Ses paroles furent prononcées avec une sensualité déconcertante pour l’invité. L’héritier avait déjà délibéré à son sujet, c’était évident. Il décida de lui livrer quelques informations supplémentaires :

— Selon le Monétaire, tu peux m’aider à élaborer mon projet. Je souhaite transposer les humains à l’état de créatures magiques. Par conséquent, je vais façonner et inscrire un sortilège à cet effet dans les lois immuables.

— Advienne que pourra, voici ce qui s’est passé : au cours de mon bref séjour à l’institut des sciences de Marseille, j’ai rencontré un sorcier camouflé par un Capuchon vert. Il m’a remis une clef USB, contenant le procédé permettant de préparer un sérum activant le chromosome surnaturel chez les humains.

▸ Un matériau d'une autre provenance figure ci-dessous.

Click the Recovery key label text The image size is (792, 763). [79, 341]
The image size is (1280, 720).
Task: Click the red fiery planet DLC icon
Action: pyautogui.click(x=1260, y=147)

Mes recherches ne pouvant être rendues publiques, car cela risquait d’exposer la magie, j’ai donc démissionné. Il y a de cela quelques jours, tu as affronté un type lors de ta réception… C’était moi. 

Enlil ne souriait plus. Tant bien que mal, il maintint son self-contrôle.

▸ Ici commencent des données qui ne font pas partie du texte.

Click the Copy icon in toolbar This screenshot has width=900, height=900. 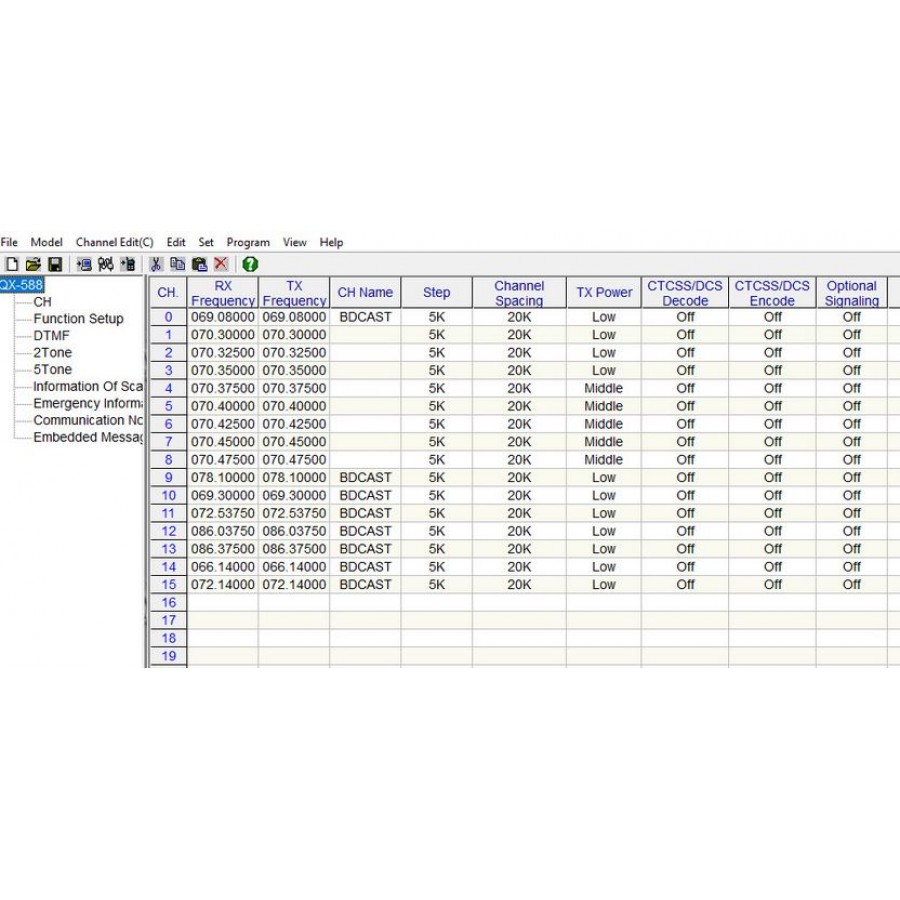point(177,264)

— C’est toi, le psychopathe qui a torturé et trucidé mes sujets, pour finalement abandonner leurs dépouilles souillées aux portes du vortex de ma villa ?

— Je savais que vous vous occuperiez d’eux. Le soir de notre combat, l’affrontement était tellement synchronisé qu’aucun de nous n’avait le dessus sur l’autre. Comme si nous nous connaissions intimement.

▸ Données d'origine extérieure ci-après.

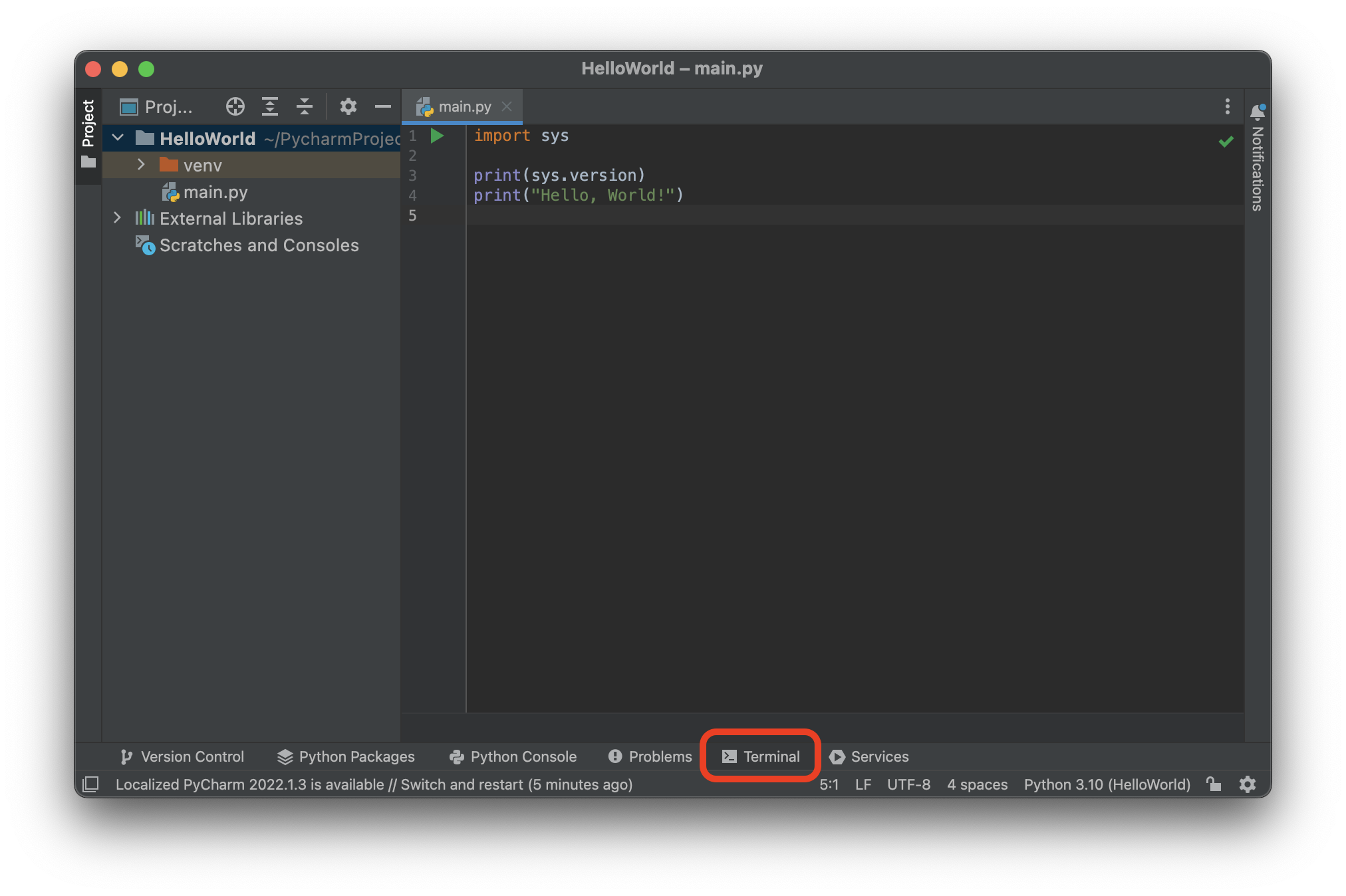
Task: Expand the venv folder
Action: [140, 165]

— Oui, d’ailleurs, tu m’as balancé un ou deux sorts minables, si je me souviens bien.

— Grâce à mes recherches, j’ai mis au point un booster de magie. Une injection donne douze heures de pouvoir de base.

— Ma sorcellerie rendra ton sérum permanent. Andromède s’arrangera pour que l’on te fournisse autant d’énergie mystique que nécessaire.

Enlil déserta son assise, frôla le beau scientifique et posta délicatement sa main sur son crâne. D’une voix on ne peut plus tentatrice, il annonça :

— Tu obtiens ta grâce ainsi que mon pardon.

— Merci, Votre Altesse, s’autorisa Nick, un rien aguicheur.

Empoignant le chignon de Nick, c’est d’un ton menaçant cependant qu’il l’avertit :

— Mais ne recommence jamais à faire du mal à l’un des nôtres, compris ?

Redevenant délicieux, il approcha doucement de ses lèvres et, d’un fugace baiser, les effleura. Puis il alla reprendre place derrière son bureau et ajouta :

— Je lance le sort dans cinq jours ; adresse-toi à mon grand-père pour les détails et ne quitte la cité sous aucun prétexte.

Sa menace hérissa le poil de Nick, qui se demandait pourquoi ce gars agissait si étrangement avec lui. Tantôt séducteur, tantôt intimidant.